The second crazy thing happened after dark. I am developing an ear for 38th Street noise. Since the residents of the yellow brick apartments make a lot of noise at all hours of the day/night, I am reaching a fairly accurate filter for what is a really bad thing going on, and what is just noise. Yesterday evening I heard some really special screaming and yelling. Going to peek through the blinds, I saw something frequent on TV, but never before personally seen by me. Two men beat up a third man. They just hammered the daylights out of this fellow. After a while the victim was on the ground. Then the assailants jumped on him repeatedly and kicked him in the head and chest. Eventually the fighters stopped. To my surprise, the victim managed to scoop himself off the sidewalk and shuffle away. Why didn't I call the police? Have I become a person completely without compassion? Well, having seen those monsters publicly shooting one another, selling drugs, having various forms of sex, assaulting the police, spitting at me as I tried to walk to the store and buy milk, etc., etc., etc...I do not believe that I should ever in any way get into their game. One neighbor actually warned me, "Don't you ever call the police about them. If they ever do something so bad the police need to come, I'll do the calling. If they ever learned that you had told on them, you might not live much longer." So I just let them half kill a guy.

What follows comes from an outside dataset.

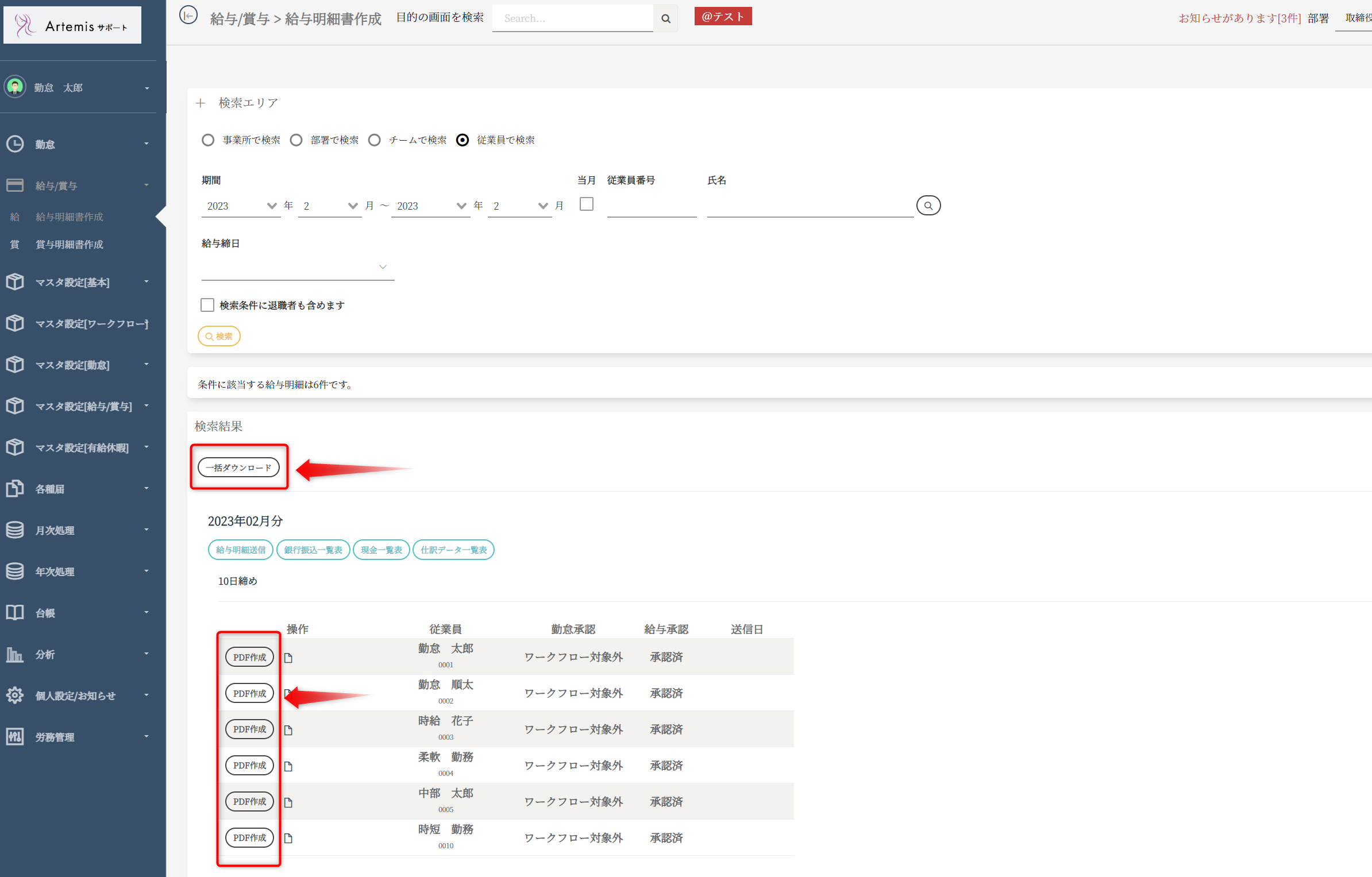The width and height of the screenshot is (1372, 877).
Task: Click the 勤怠 clock icon in sidebar
Action: 15,144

Probably one of their own fellowship anyway. The fight began on one of those porches. Crazy. You know, when you see violence on TV it just seems like part of an entertainment. I never feel that I'm looking at something a real human being would do to another person. That is probably true in most of the world. On 38th Street, it's just another crazy thing waiting to really happen.
Friday, February 18, 2005
Garbage Revisited
Yesterday just before the garbage and recycle trucks showed up, wearing plastic gloves up to their elbows, two women came out of their yellow brick apartments. First they wrangled all but three of the tubs out to the curb. Those three tubs were the blue ones overflowing with regular trash...but only supposed to hold recycleables. The women took all the dreck out of the three tubs, one handful at a time, and sorted it into the tubs at the curb. Then they swept the entire area and picked up stray bits of trash. Judging by the fact that they wore plastic gloves and used new brooms, I am guessing that management paid them to clean up their own mess. Better that, I suppose, than leaving the mess where it was.